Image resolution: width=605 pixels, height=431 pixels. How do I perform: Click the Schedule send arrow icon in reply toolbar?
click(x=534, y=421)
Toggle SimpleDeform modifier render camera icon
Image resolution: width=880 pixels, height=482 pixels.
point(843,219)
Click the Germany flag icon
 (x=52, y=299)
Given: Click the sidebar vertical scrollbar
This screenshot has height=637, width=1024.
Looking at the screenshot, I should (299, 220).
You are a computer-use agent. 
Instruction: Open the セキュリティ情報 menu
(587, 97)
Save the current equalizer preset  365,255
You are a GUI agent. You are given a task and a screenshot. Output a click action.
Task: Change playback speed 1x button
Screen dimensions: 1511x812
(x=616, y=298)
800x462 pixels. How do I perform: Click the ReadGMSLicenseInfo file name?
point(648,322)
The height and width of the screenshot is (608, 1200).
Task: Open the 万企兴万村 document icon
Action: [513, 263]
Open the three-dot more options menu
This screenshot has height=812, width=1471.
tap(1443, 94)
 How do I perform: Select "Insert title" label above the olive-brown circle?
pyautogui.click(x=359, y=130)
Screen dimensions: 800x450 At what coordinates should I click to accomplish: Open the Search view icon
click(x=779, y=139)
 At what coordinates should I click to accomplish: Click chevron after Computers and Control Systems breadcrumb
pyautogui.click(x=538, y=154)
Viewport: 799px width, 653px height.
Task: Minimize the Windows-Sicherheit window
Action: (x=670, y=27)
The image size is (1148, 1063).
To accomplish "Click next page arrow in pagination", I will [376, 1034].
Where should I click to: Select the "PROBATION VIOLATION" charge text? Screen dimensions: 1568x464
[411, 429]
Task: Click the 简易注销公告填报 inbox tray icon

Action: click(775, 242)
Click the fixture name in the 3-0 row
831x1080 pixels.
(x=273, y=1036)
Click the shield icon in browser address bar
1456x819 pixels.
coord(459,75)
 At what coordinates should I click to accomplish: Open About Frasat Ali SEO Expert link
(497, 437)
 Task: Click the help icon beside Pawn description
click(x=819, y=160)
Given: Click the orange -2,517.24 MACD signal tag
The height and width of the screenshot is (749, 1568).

────────────────────

### WHAT YOU WILL DO
Put each line of the rows above into a Markdown table with two columns, No and Entry, numbering the lines in order and leaving out blank ones.

### FULL SOLUTION
| No | Entry |
|---|---|
| 1 | Image resolution: width=605 pixels, height=431 pixels. How do I perform: Click the Schedule send arrow icon in reply toolbar? |
| 2 | click(x=534, y=421) |
| 3 | Toggle SimpleDeform modifier render camera icon |
| 4 | Image resolution: width=880 pixels, height=482 pixels. |
| 5 | point(843,219) |
| 6 | Click the Germany flag icon |
| 7 |  (x=52, y=299) |
| 8 | Given: Click the sidebar vertical scrollbar |
| 9 | This screenshot has height=637, width=1024. |
| 10 | Looking at the screenshot, I should (299, 220). |
| 11 | You are a computer-use agent.  |
| 12 | Instruction: Open the セキュリティ情報 menu |
| 13 | (587, 97) |
| 14 | Save the current equalizer preset  365,255 |
| 15 | You are a GUI agent. You are given a task and a screenshot. Output a click action. |
| 16 | Task: Change playback speed 1x button |
| 17 | Screen dimensions: 1511x812 |
| 18 | (x=616, y=298) |
| 19 | 800x462 pixels. How do I perform: Click the ReadGMSLicenseInfo file name? |
| 20 | point(648,322) |
| 21 | The height and width of the screenshot is (608, 1200). |
| 22 | Task: Open the 万企兴万村 document icon |
| 23 | Action: [513, 263] |
| 24 | Open the three-dot more options menu |
| 25 | This screenshot has height=812, width=1471. |
| 26 | tap(1443, 94) |
| 27 |  How do I perform: Select "Insert title" label above the olive-brown circle? |
| 28 | pyautogui.click(x=359, y=130) |
| 29 | Screen dimensions: 800x450 At what coordinates should I click to accomplish: Open the Search view icon |
| 30 | click(x=779, y=139) |
| 31 |  At what coordinates should I click to accomplish: Click chevron after Computers and Control Systems breadcrumb |
| 32 | pyautogui.click(x=538, y=154) |
| 33 | Viewport: 799px width, 653px height. |
| 34 | Task: Minimize the Windows-Sicherheit window |
| 35 | Action: (x=670, y=27) |
| 36 | The image size is (1148, 1063). |
| 37 | To accomplish "Click next page arrow in pagination", I will [376, 1034]. |
| 38 | Where should I click to: Select the "PROBATION VIOLATION" charge text? Screen dimensions: 1568x464 |
| 39 | [411, 429] |
| 40 | Task: Click the 简易注销公告填报 inbox tray icon |
| 41 | Action: click(775, 242) |
| 42 | Click the fixture name in the 3-0 row |
| 43 | 831x1080 pixels. |
| 44 | (x=273, y=1036) |
| 45 | Click the shield icon in browser address bar |
| 46 | 1456x819 pixels. |
| 47 | coord(459,75) |
| 48 |  At what coordinates should I click to accomplish: Open About Frasat Ali SEO Expert link |
| 49 | (497, 437) |
| 50 |  Task: Click the help icon beside Pawn description |
| 51 | click(x=819, y=160) |
| 52 | Given: Click the orange -2,517.24 MACD signal tag |
| 53 | The height and width of the screenshot is (749, 1568). |